Python 3 module APIs and the question of Unicode conversion errors
I have a little Python thing to log MIME attachment type information from Exim; as has been my practice for some time, it's currently written for Python 2. For various reasons beyond the scope of this entry, today I decided to see if I could get it running with Python 3. In the process, I ran into what I have decided to consider a Python 3 API design question.
My Python program peers inside tar, zip, and rar archives in order to get the extensions of files inside them, using the tarfile, zipfile, and rarfile modules for this; the first two are in the standard library, the third is a PyPi addon. This means that the modules (and I) are dealing with file names that may come in from the outside world in essentially any encoding, or even none (as some joker may have stuffed random bytes into the alleged filenames, especially for tar archives). So, how do the modules behave here?
Neither tarfile nor zipfile make any special comments about the
file names that they return; in Python 3, this means that they
should at least be returning regular (Unicode) strings all of the
time, with no surprise bytestrings if they can't decode things.
Rarfile supports both Python 2.7 and Python 3, so it sensibly
explicitly specifies that its filenames are always Unicode. Tarfile
has an explicit section on Unicode issues that
answers all of my questions; the default behavior is sensible and
you can change it if you want. Both zipfile and rarfile are
more or less silent about Unicode issues for reading filenames in
archives. Code inspection of
zipfile.py in Python 3.5 reveals
that it makes no attempt to handle Unicode decoding errors when
decoding filenames; if any occur, they will be passed up to you
(and there is nothing you can do to set an error handling strategy).
Rarfile attempts several encodings and if that fails, tries the
default charset with a hard-coded 'replace' error handler.
(On the other hand, many ZIP archives should theoretically not have filename decoding errors because the filenames should explicitly be in UTF-8 and zipfile decodes them as such. But I'm a sysadmin and I deal with network input.)
These three modules represent three different approaches to handling potential Unicode decoding errors in Python 3 in your API (and to documenting them); just assume that you're working in a properly encoded world (zipfile), fully delegate to the user (tarfile), or make a best effort and then punt (rarfile). Since two of these are in the standard library, I'm going to assume that there's no consensus so far on the right sort of API here among the Python 3 community.

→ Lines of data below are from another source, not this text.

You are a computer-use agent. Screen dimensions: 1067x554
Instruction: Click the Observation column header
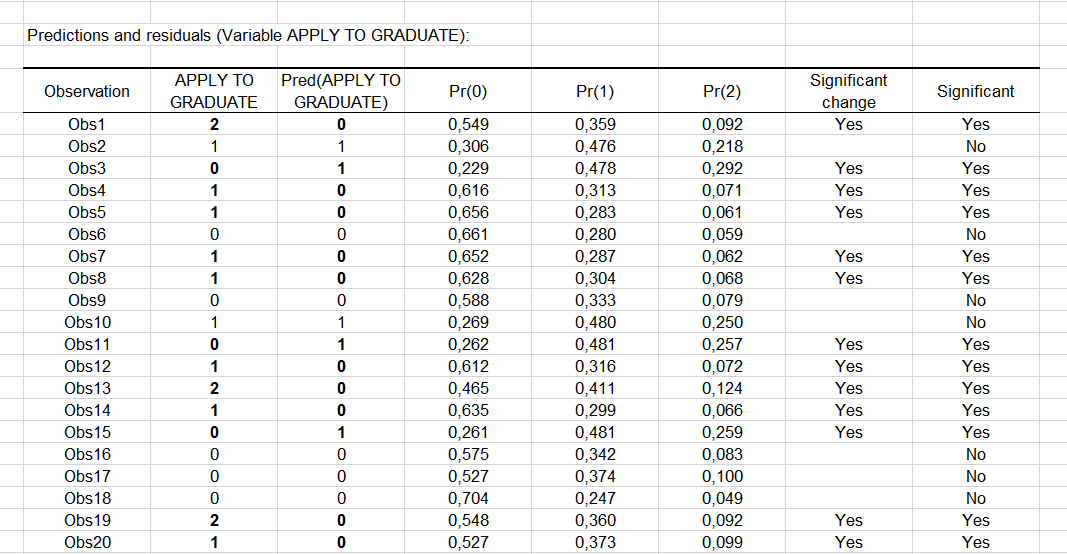(x=87, y=92)
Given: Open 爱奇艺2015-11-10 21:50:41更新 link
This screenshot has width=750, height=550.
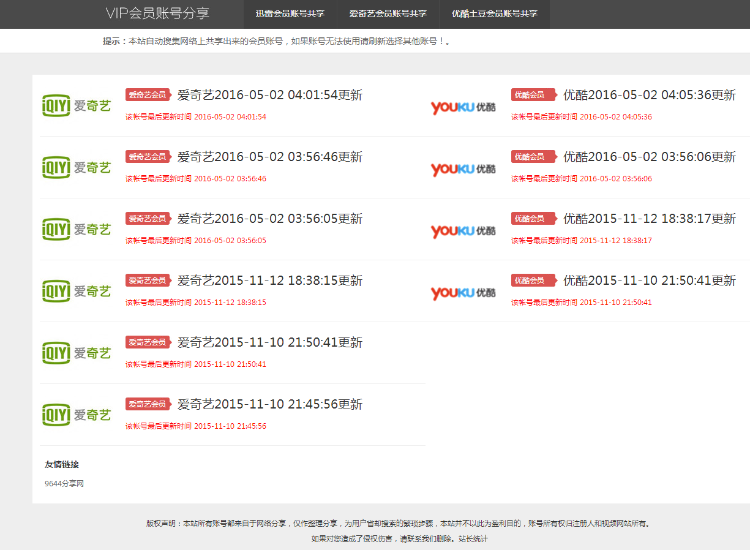Looking at the screenshot, I should pos(270,342).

My personal preference is for the tarfile approach, since it clearly is the most flexible and powerful. However I think there's a reasonably coherent argument for the zipfile approach under some situations, namely that the module is (probably) not designed to deal with malformed ZIP archives in general. I'd certainly like it if the zipfile module didn't blow up on malformed ZIP archives, but my usage case is a somewhat odd one; most people aren't parsing potentially malicious ZIP archives.
(Tarfile has no choice here, as there is no standard for what the filename encoding is in tar archives. A correctly formed ZIP archive that says 'this filename is UTF-8' should always have a filename that actually is UTF-8 and will decode without errors.)